Why is alpha important?
•Observed correlations shrink with reliability•Reliability, therefore, limits the accuracy of findings•Low reliability may result in not detecting correlations that exist
What is Test-retest reliability?
The same test is given to the same sample on two occasions.
Useful for trait measures that theoretically shouldn’t change much over time.

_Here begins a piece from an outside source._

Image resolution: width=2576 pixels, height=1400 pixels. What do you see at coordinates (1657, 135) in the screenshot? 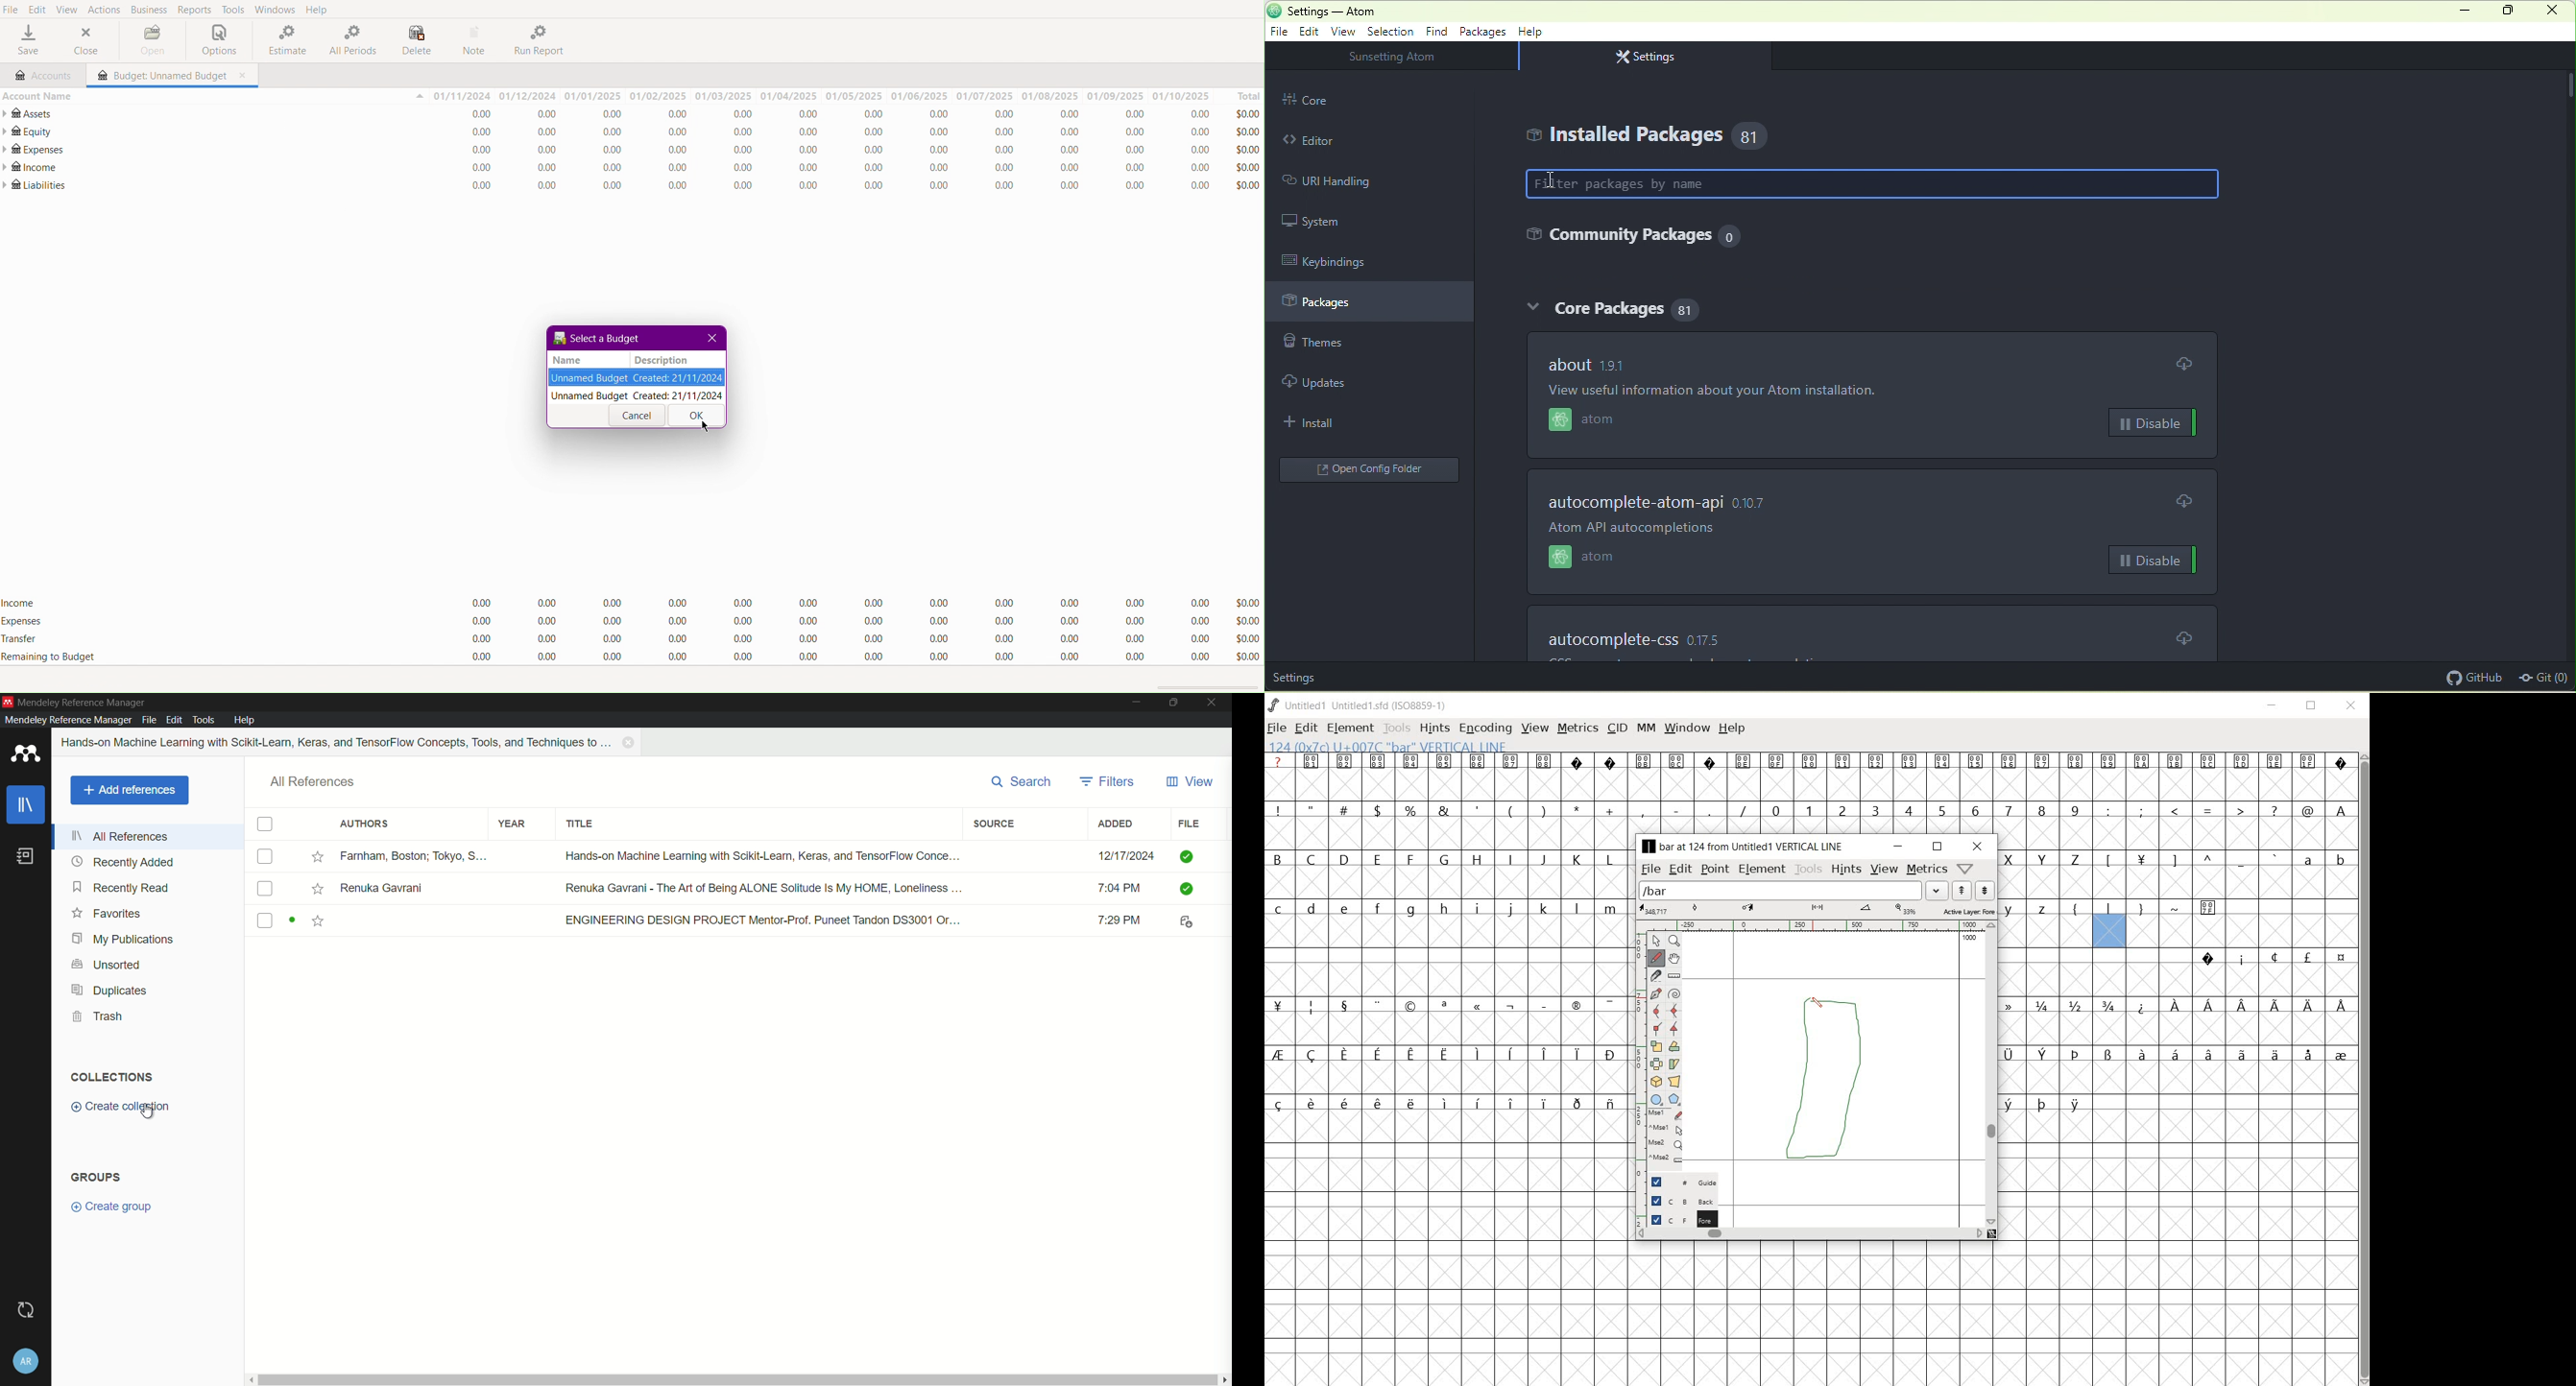
I see `installed packages` at bounding box center [1657, 135].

Should be strongly correlated at both time points.
Another form of reliability that is common to see is test-retest reliability. If you’re developing a measure of a personality trait, and the theory suggests that the trait shouldn’t change much over time, it should be the case that people score similarly on the measure at two separate time points. If scores are vastly different, it either suggests that change has occurred or that the measure isn’t very reliable.
What is a split-half?
•This was one of the first approaches to reliability and pre-dates Cronbach’s alpha
1 . Divide the test into equivalent halves•E.g., odd and even items. Never split down the middle.
2. Compute Pearson’s r for the two halves
3. Apply the Spearman-Brown formula (2*r / 1 + r)•Useful for longer tests where fatigue or practice effects could affect results.
Reliability tends to increase with the number of items.
Describe Parallel/Alternate forms
- Develop alternate versions of a test and administer both to the same group.
- Useful for looking at items, control for learning
- Participants are the same
- Items are different•Interaction between person, item, and occasion?
Another strategy, which is much more time-consuming, is to develop two versions of a test and to give them to the same group. For example, half of the group completes Test A and the other half completes Test B. Then you switch it so the groups complete the other version. If people score similarly on the counterbalanced tests, it’s a fairly good indication that the two tests must be of similar difficulty.